La goutte heureuse, 3 jours dans le massif du Chablais

Dès le train qui nous propulse à 300 kilomètres par heure vers les montagnes, les meilleurs initiateurs et initiatrices de l’Est parisien sortent les cartes IGN du Chablais, massif le plus septentrional des Alpes françaises : “On pourrait aller là”, “Eh, mais ça m’a l’air chouette, ce coin !”, “Tiens, le roc d’enfer, sympa comme nom pour une première course…” Du côté des débutants et presque autonomes, l’ambiance est plus détendue : quand certains s’assoupissent, d’autres regardent le paysage se vallonner graduellement par la fenêtre.

Arrivés à la gare de Thonon-les-bains, nous filons vers le gîte du bien nommé hameau de la Goutreuse d’en bas. Les mini-bus filent et serpentent dans la nuit étoilée, et sur les bas-côtés de la route nous pouvons déjà apercevoir quelques vestiges de neige tombés il y a plusieurs jours, bercés par de vieux airs de chansons françaises. C’est désormais l’heure de régler les skis dans la petite cuisine. Demain, nous nous réveillerons à l’aube (ou presque).

Premier jour : Pic du Ratti (1923m)

Les deux minibus se retrouvent sur le parking du col de l’Encrenaz, à 1453 mètres d’altitude. Le soleil n’a pas encore atteint le parking : ça pèle sec et chacun se bat avec ses chaussures pour les enfiler, avec encore les miettes du petit déjeuner coincées au bord des lèvres. Un double-test pour voir si les DVA fonctionnent bien, et nous voilà partis à l’assaut du pic du Ratti, 500 mètres plus haut.

Le soleil nous rattrape dans la montée, alors que les débutants et débutantes s’initient à leurs premiers pas glissés et leurs premières conversions. Les sommets alentours, eux, sont entourés d’une légère brume. Quelques heures après, nous voilà au sommet sans encombre. Quant à la vue, rien à signaler : nous sommes au cœur d’un épais nuage et même les flammes de Snapchat ne nous éclairent guère (oui, c’est une private joke).

Quelques chutes sans gravité émaillent la descente, on évite de près la bascule par-dessus une corniche pour certain·e·s, mais finalement chacun et chacune arrive à bon port pour l’exercice de recherche de victimes d’avalanche. Les dieux de la montagne sont avec nous, nous réussissons tous à sauver nos amis imaginaires dans le temps imparti (et même les initiateur·rices).

Données fournies =>

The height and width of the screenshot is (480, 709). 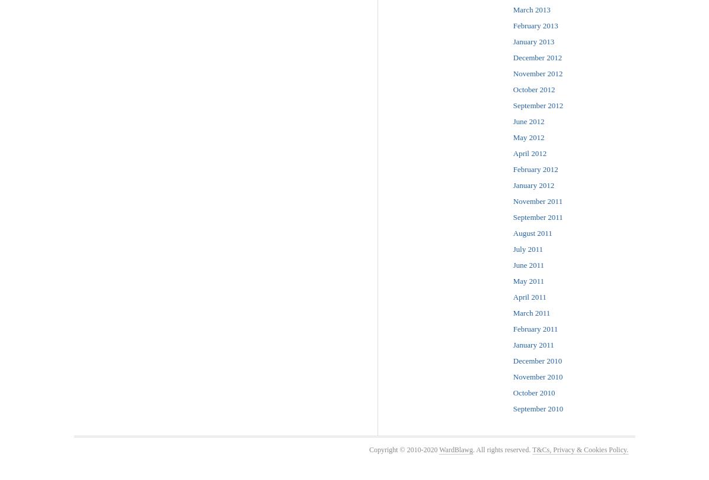 I want to click on 'August 2011', so click(x=512, y=233).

Tâches à réaliser =>
1. Répondez à ces questions sur le récit de la sortie dans le Chablais :
(a) Dans quelle gare le groupe arrive-t-il ?
(b) À quelle altitude se trouve le parking du col de l'Encrenaz ?
(c) De combien de mètres le pic du Ratti domine-t-il ce parking ?
2. Recopiez le passage du récit qui va de « Premier jour : Pic » jusqu'à « mètres plus haut. » inclus.
Le matériel fourni n'a aucun rôle à jouer ici.

Réponses aux tâches =>
1.
(a) À la gare de Thonon-les-bains.
(b) À 1453 mètres.
(c) De 500 mètres.

2.
Premier jour : Pic du Ratti (1923m)

Les deux minibus se retrouvent sur le parking du col de l’Encrenaz, à 1453 mètres d’altitude. Le soleil n’a pas encore atteint le parking : ça pèle sec et chacun se bat avec ses chaussures pour les enfiler, avec encore les miettes du petit déjeuner coincées au bord des lèvres. Un double-test pour voir si les DVA fonctionnent bien, et nous voilà partis à l’assaut du pic du Ratti, 500 mètres plus haut.